-- TEXT FOR ANALYSIS follows --

Sigmund Freud theorized that OCD symptoms were caused by punitive, rigid toilet-training practices that led to internalized conflicts. Other theorists thought that OCD was influenced by such wider cultural attitudes as insistence on cleanliness and neatness, as well as by the attitudes and parenting style of the patient's parents. Cross-cultural studies of OCD indicate that, while the incidence of OCD seems to be about the same in most countries around the world, the symptoms are often shaped by the patient's culture of origin. For example, a patient from a Western country may have a contamination obsession that is focused on germs, whereas a patient from India may fear contamination by touching a person from a lower social caste (Jane, n.d).

-- TEXT FOR ANALYSIS concluded --
-- SUPPLIED DATA follows --

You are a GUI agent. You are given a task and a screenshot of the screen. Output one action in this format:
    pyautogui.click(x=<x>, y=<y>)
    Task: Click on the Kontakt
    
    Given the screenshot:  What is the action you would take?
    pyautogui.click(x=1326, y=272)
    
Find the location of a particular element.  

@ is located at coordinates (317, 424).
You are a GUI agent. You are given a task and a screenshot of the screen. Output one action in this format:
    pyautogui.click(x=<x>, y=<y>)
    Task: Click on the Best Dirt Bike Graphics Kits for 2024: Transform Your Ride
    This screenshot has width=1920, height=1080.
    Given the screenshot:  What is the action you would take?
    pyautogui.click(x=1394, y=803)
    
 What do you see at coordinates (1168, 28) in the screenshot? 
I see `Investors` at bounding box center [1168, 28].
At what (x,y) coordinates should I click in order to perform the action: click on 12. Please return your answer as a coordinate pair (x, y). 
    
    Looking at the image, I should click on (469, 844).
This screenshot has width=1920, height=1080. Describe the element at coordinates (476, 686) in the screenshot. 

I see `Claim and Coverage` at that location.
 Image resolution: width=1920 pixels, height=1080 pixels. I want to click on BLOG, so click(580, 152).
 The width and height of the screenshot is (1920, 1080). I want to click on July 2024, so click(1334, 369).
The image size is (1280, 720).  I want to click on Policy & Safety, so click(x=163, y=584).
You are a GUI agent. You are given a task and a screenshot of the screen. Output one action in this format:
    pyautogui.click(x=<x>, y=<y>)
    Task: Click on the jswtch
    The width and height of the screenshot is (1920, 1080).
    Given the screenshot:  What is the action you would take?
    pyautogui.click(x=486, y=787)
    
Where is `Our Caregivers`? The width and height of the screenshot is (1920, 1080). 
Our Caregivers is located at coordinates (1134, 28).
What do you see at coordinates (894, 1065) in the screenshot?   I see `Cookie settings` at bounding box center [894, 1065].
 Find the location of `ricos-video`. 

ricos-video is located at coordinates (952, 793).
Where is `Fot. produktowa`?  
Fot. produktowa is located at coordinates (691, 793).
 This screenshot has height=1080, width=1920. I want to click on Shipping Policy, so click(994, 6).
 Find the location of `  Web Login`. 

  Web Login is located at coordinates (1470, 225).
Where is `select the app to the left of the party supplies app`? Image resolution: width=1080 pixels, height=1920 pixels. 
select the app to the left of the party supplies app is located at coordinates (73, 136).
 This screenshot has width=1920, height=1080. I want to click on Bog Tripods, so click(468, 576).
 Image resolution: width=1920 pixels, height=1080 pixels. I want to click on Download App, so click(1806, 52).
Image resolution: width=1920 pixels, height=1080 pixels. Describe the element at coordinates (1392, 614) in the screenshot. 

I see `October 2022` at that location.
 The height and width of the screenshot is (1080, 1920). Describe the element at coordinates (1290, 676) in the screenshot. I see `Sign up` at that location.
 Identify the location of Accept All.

-- SUPPLIED DATA concluded --

> _WORK INSTRUCTION_: Pick up the passage on OCD and its causes after its final sentence and carry it forward.

> _RESULT FOR THIS EXERCISE_:
OCD is a relatively common, chronic illness associated with considerable morbidity and economic and social burden. OCD is characterized by intense anxiety caused by unwanted, intrusive, persistent thoughts, images, or impulses (obsessions), which lead to repetitive behaviors or mental acts compulsions that the person feels driven to perform to prevent or reduce his or her distress or anxiety. Obsessions and compulsions are time-consuming and cause significant functional impairment and/or distress (Berlin, Hamilton & Hollander, 2008).
OCD is in many ways a homogeneous disorder. The disorder has a prevalence of around 2% to 3% of the population, and this prevalence is likely underestimated in many different countries / and descriptions of obsessions and compulsions have been remarkably consistent over time and place. Neurobiological studies have consistently found evidence that cortical-striatal-thalamic-cortical (CTSC) circuits play a crucial role in mediating the disorder and treatment research has invariably demonstrated that serotonin reuptake inhibitors selectively reduce the symptoms of OCD (Stein, Andersen, & Overo 2007; O'Connor, Todorov, Robillard, Borgeat, & Brault 1999).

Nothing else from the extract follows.